Rev. Dr. Michael Tino
A wild patience has taken me this far/as if I had to bring to shore/a boat with a spasmodic outboard motor/old sweaters, nets, spray-mottled books/tossed in the prow/some kind of sun burning my shoulder-blades. -Adrienne Rich, Integrity
Patience is a spiritual virtue worth cultivating, and yet it is something in short supply in my life right now. Last night’s news from my former home state of North Carolina is just the latest in a long string of insults to all people who believe that love is love. And as a gay man of faith, a part of my heart is torn out every time another vote is taken to declare my love to be inferior.
It’s hard to muster patience when your civil rights—or the rights of those you love and care about—are on the line. It’s hard to muster patience when the list of states banning same-sex marriage in their constitutions steadily grows and grows. It’s hard to muster patience when lawmakers fail again and again to have the courage to pass even simple legislation to, for example, ensure workplace non-discrimination for LGBT people.
It’s hard to keep repeating to myself Theodore Parker’s assertion from so long ago that “the moral arc of the universe is long, but it bends towards justice.” That quote has long been a mantra of mine and yet with every passing election, with every legislative session, with every disappointing vote, it becomes harder to say, harder to believe, harder to force myself to think about.
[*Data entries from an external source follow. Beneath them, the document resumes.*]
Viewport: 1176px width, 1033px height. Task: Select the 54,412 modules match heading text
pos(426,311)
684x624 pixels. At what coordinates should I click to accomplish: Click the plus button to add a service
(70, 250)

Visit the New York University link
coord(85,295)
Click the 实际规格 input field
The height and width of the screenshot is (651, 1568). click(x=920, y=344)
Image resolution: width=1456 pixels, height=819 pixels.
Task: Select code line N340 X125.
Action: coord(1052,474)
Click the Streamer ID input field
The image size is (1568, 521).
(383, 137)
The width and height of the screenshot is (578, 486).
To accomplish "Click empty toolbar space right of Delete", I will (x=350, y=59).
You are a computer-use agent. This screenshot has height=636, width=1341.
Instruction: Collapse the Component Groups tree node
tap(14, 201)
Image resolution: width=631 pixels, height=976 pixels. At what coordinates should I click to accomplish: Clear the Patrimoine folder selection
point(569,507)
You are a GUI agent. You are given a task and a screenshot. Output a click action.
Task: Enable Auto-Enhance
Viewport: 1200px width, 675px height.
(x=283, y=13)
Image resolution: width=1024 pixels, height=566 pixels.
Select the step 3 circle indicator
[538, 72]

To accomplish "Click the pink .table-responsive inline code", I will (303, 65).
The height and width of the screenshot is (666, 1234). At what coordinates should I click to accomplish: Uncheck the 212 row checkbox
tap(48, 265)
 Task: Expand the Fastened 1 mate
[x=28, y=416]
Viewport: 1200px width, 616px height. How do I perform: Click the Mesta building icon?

And yet with every vote, it becomes more important to say. It becomes more important to remind myself of the truth in that statement. It is as if I am breathing necessary oxygen on the ember of hope that burns within me, keeping it glowing so that it might one day become a flame. And so, I practice patience.
And so it is that I realize that what needs to be cultivated is not mere patience, but a wild patience.
A wild patience that knows when it’s time to wait, and when it’s time to act. A wild patience that sits sometimes, spreading healing balm on burned skin, and gets up sometimes to build, to work, to do. A wild patience that knows the difference between faith and resignation, that keeps the ember glowing amidst the howling storm, that steers the boat toward the shores of tomorrow.
Yes, hope is here. Love and justice are coming. Their arrival requires patience. Their arrival requires waiting, and breathing, and letting things go. And it also requires hard work.
May we find in ourselves both the patience to wait and the impatience to do what must be done. This year, let us be wildly patient together.